No matter what you do as a dude, never ever settle two girls fighting. It is not hot in any form. There is nothing sexy about it. The dangerous girls to watch out for are the short beautiful girls. They are walking canons. Back to my story, we were having drinks at sage (hotel/bar). Everything was going great, till another girl walked by, stopped, gave "lilly" the look.
Let me define the look, according to girls, they say the look can be seen as "I shall fuck every dude in your family and you can't do shit about it bitch" "who the fuck are you, I can probably feed you and your family for a year" and some other ridiculous definitions I shall not bore you with.
So this girl gives "lilly" the look and walks away. Lilly laughs out loud, whilst holding on to my hand real tight, I should add that, the bone that gives my left hand formation suffered minor fracture. In my head, I was like.. Shii is about to go down. With hot tears by the corner of my eyes. I didn't even realise when I called "Lilly" aunty.. Can I be excused? She then gave me the look.

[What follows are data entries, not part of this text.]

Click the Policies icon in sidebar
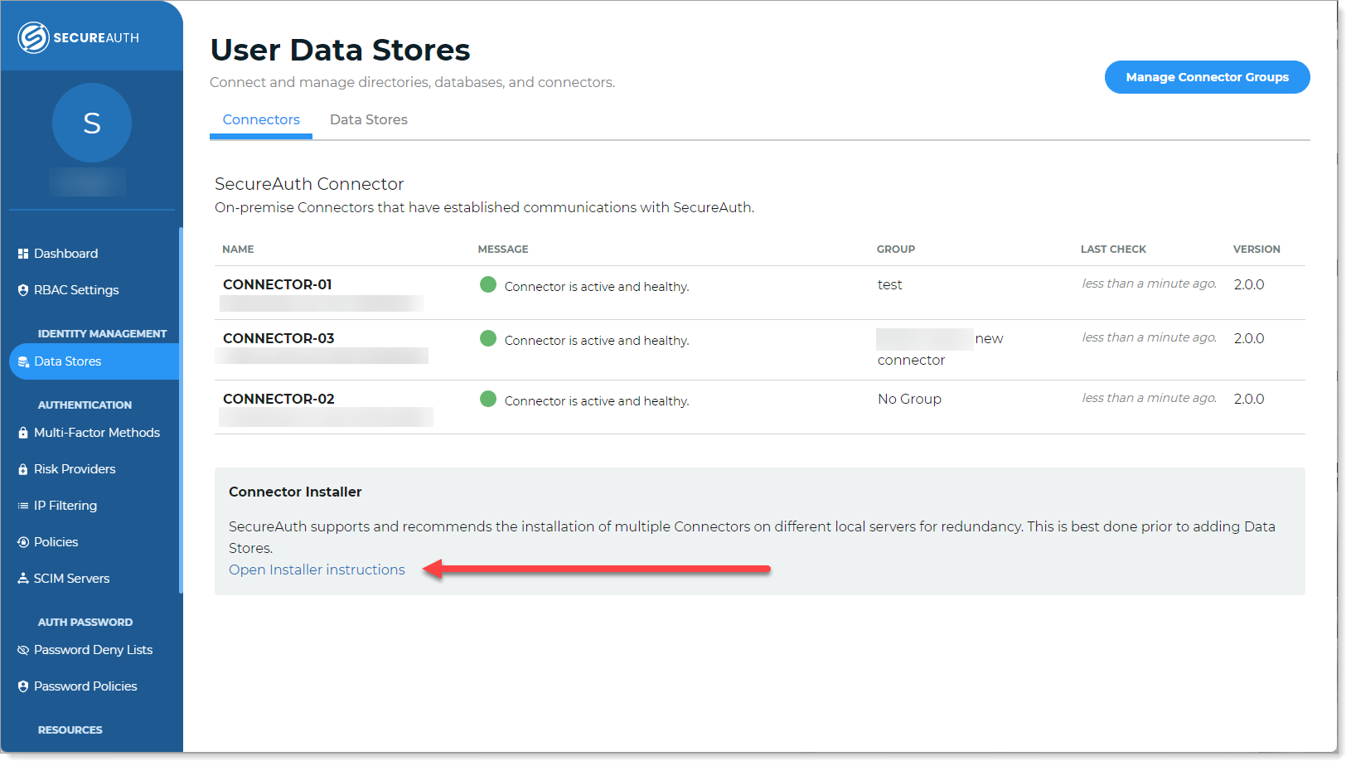[23, 542]
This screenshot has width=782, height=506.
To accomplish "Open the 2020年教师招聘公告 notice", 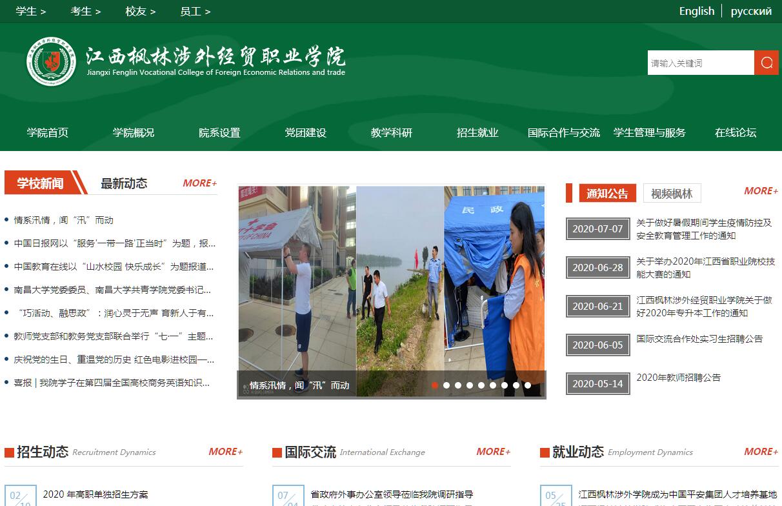I will click(678, 378).
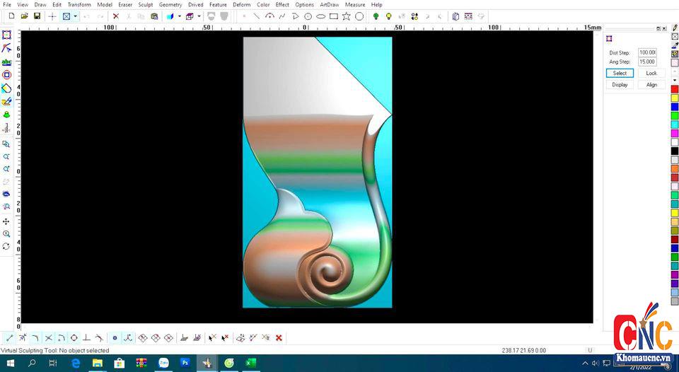Select the ellipse drawing tool
The height and width of the screenshot is (372, 679).
(x=320, y=16)
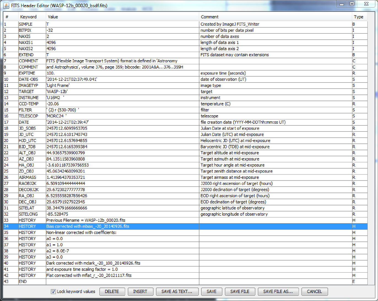The image size is (378, 301).
Task: Click the DELETE button
Action: click(112, 292)
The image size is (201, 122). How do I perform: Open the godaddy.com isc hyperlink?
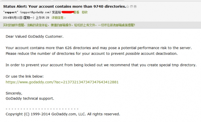pyautogui.click(x=62, y=82)
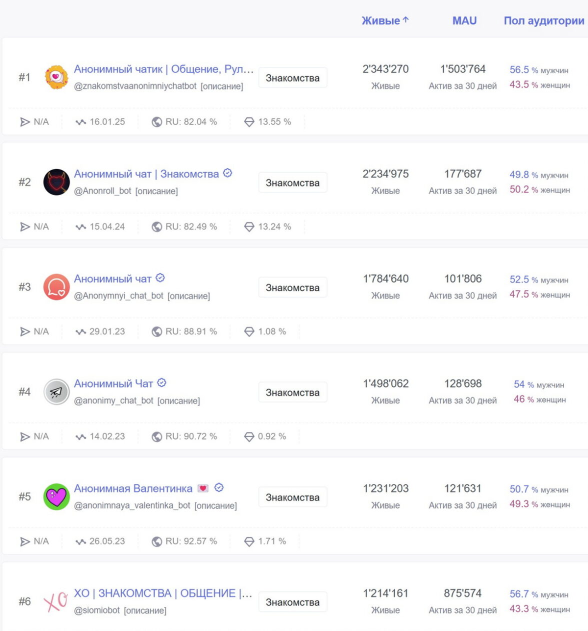Open the Анонимный чатик | Общение bot link
588x631 pixels.
164,69
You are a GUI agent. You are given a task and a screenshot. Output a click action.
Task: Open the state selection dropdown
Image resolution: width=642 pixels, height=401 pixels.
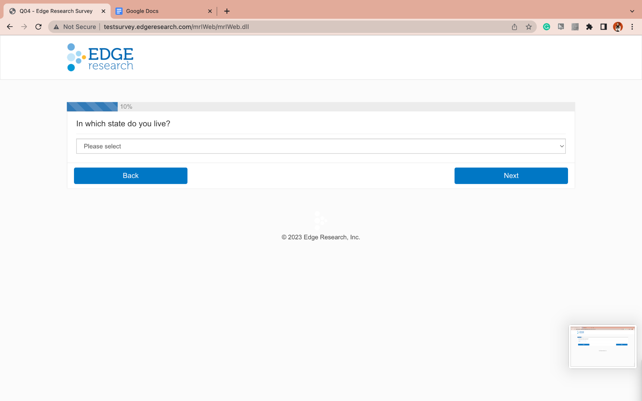click(320, 146)
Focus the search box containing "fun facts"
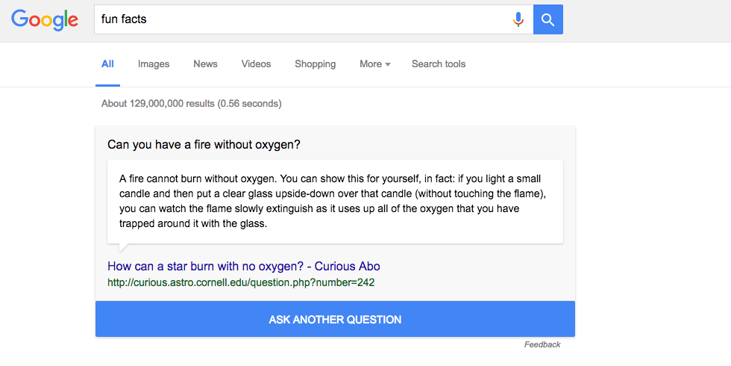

The look as defined by a dude "if you leave, your balls would suffer" "dare walk away and no sex for you for a year" "I would cock tease you and then fall asleep leaving you with a hard on" or "whatever you decide to do, think about it carefully, this may be the last time you ever get to make such decision again because in the end, I still own your likkle ass, bitch." Jokes apart, you actually hear the word bitch in your head. Anyways, she gave me the look but a nicca had to hit the rest room real quick to escape all the tension and lament to the bathroom mirror on the already fractured bone, I was going to drop her home and never call her again. I was gone for 5mins when I heard a loud bang on the bathroom door. I came out, saw the bar man, he said "the lady you were with, has been asked to leave the bar" she is outside waiting for you. I did not even bother asking why. I paid the bill and walked out to meet her. Making my way to where I parked my car, I could see two girls going at it, screaming really loud. Words like "weyrey" "oloshi" "ode ni". I was astonished, ah what happened to my sweet Lilly, now a yoruba speaking warrior?? Did I mention Lilly was wearing this low cut top (I don't know the name girls call it) and something else I can only describe to be a jacket and the other girl had another shirt like material thing on. Oh well, in my head, I was like dude go separate them before it gets worse. Mind you, these girls were heavily equipped with mammary gland goodness. Perfect cue to be the perfect judge. The plan was to jump into the middle and end it all, maybe just maybe hold on to something soft for support.
All I can remember was stepping in, blanking out and 30mins waking up with a pounding headache.
I lost 30minutes of the fight that till date I don't even know why it started in the first place.
According to an eye witness (the bar man). Who followed me to make sure I got the girls to stop fighting after I paid the bill, he said and I quote "you got in to settle them and then the girl you were with got a bottle and then smashed your head with it" you fell to the ground chanting "Lilly why? Lilly why?" And then passed out and inbetween they stepped on you whilst still fighting. Got tired and then they made up!! The girl you were with got into the other girls car and they drove off.
I don't know how Lilly got a bottle, or do girls carry bottles in their bags?
Suffice to say, the girls disappeared and left me there on the floor.
I have been looking for Lilly since, because in my place of origin. If an elder falls to the ground because of you, a cow must be killed. I need my killed cow. Times are hard and for some reason I have been craving suya. Lilly, if you are reading this. You owe me a cow.
Moral of the story, if you see two fine girls fighting, please don't play the hero and separate them. Watch from a distance. If possible, buy pop corn, coke, get a chair, call other friends over and enjoy the show.